Pero Rhyme no tenía ni idea de dónde procedía aquella arena en particular. La mayoría de la arena existente en el área de Nueva York estaba constituida por cuarzo y feldespato. Era pedregosa en el estrecho de Long Island, polvorienta en el Atlántico, barrosa en el Hudson. Pero aquélla era blanca, reluciente, desigual, y estaba mezclada con pequeñas esferas rojas. Y ¿qué son esos aros? Aros de piedra blancos como aros microscópicos de calamar. Nunca había visto algo parecido.

El enigma había mantenido despierto a Rhyme hasta las cuatro de la mañana. Acababa de enviar una muestra de la arena a un colega del laboratorio criminalista del FBI en Washington. Lo había despachado de muy mala gana: Lincoln Rhyme odiaba que otro respondiera a sus propias preguntas.

Hubo un movimiento en la ventana al lado de su cama. Miró hacia ella. Sus vecinos, dos halcones peregrinos, estaban despiertos y a punto de ir de caza. Palomas, tened cuidado, pensó Rhyme. Luego enderezó su cabeza, y susurró: «Mierda», si bien no se refería a su frustración por no identificar aquella prueba tan poco esclarecedora sino a una interrupción inminente: pasos urgentes se oían en la escalera. Thom había dejado entrar a unas personas y Rhyme no quería visitas. Miró hacia el pasillo con enfado.

– Oh no, ahora no, por Dios.

Pero no le escucharon, por supuesto y, aunque lo hubieran hecho, tampoco se habrían detenido.

Dos de ellos…

Uno era grueso. El otro no.

Dieron un golpe rápido en la puerta abierta y entraron.

– Lincoln.

Rhyme gruñó.

Lon Sellitto era detective de primer grado del NYPD [7]y el responsable de las fuertes pisadas. Trotando a su lado estaba su socio, más joven y delgado, Jerry Banks, elegante en su traje gris de fino paño; había empapado su flequillo con spray: Rhyme casi podía oler el propano, el isobutano y el acetato vinílico, pero el encantador tupé se mantenía tan erguido como el de Dagwood [8].

El hombre robusto miró alrededor del dormitorio de la segunda planta, que medía veinte por veinte. Ni un cuadro en las paredes.

– ¿Qué ha cambiado en este lugar, Linc?

– Nada.

– Oh sí, ya lo sé: está limpio -intervino Banks, pero se detuvo abruptamente al darse cuenta de su metedura de pata.

– Limpio, claro que sí -dijo Thom, inmaculado en sus pantalones marrones planchados, camisa blanca y la corbata floreada que para Rhyme era inapropiada y llamativa a pesar de que él mismo la había comprado por correo para su joven ayudante.

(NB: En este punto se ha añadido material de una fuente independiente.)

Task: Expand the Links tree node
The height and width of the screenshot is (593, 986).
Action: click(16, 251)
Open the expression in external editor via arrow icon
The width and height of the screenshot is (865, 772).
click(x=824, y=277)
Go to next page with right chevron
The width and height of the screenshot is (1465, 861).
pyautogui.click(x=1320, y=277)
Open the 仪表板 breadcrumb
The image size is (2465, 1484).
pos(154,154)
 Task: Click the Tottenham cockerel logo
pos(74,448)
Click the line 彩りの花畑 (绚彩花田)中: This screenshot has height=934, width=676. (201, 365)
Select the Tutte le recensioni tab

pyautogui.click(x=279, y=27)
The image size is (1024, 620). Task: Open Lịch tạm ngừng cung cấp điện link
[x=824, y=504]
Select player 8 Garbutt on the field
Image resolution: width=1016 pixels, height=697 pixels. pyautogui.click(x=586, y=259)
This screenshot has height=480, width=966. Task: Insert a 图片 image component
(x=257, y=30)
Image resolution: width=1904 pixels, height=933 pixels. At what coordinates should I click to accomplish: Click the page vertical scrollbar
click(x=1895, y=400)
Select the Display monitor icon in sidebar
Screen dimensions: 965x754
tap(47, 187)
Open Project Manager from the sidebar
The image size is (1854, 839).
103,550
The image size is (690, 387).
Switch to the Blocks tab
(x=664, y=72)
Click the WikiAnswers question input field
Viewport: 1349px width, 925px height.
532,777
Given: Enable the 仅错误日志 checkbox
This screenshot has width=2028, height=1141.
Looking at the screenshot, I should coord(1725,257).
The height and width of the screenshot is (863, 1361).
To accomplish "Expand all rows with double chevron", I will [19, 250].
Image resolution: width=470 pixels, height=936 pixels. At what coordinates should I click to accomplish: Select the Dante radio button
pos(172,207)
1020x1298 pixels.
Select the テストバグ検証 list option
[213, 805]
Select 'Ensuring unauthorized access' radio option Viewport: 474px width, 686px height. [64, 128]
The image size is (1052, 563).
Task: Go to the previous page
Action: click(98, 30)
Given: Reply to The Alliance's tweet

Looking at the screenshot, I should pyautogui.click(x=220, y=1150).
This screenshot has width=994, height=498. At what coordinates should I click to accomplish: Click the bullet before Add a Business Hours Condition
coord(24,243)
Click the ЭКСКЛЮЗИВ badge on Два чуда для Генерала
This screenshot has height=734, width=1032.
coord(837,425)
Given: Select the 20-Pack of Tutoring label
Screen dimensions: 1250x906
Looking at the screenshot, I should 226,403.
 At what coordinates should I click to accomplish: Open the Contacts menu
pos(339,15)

Llevaba ya varios años con Rhyme; y a pesar de que lo había despedido dos veces, y de que él se había marchado una, el criminalista había vuelto a emplear a su flemático enfermero/asistente sin rechistar. Thom sabía tanto acerca de tetraplejia como para ser médico especialista, y había aprendido de Lincoln Rhyme los suficientes conocimientos forenses como para ser detective. Pero se contentaba con ser lo que la compañía de seguros llamaba un «cuidador», si bien tanto Rhyme como Thom despreciaban aquel término. Dependiendo de su humor, Rhyme lo llamaba de forma variada, tanto «gallina clueca» como «némesis», epítetos que encantaban al ayudante. El joven se dirigió hacia los visitantes.

– No le gustó, pero empleé a Molly Maids [9]y le hice fregar a fondo este lugar. Prácticamente necesitaba una fumigación. Después no me habló durante un día entero.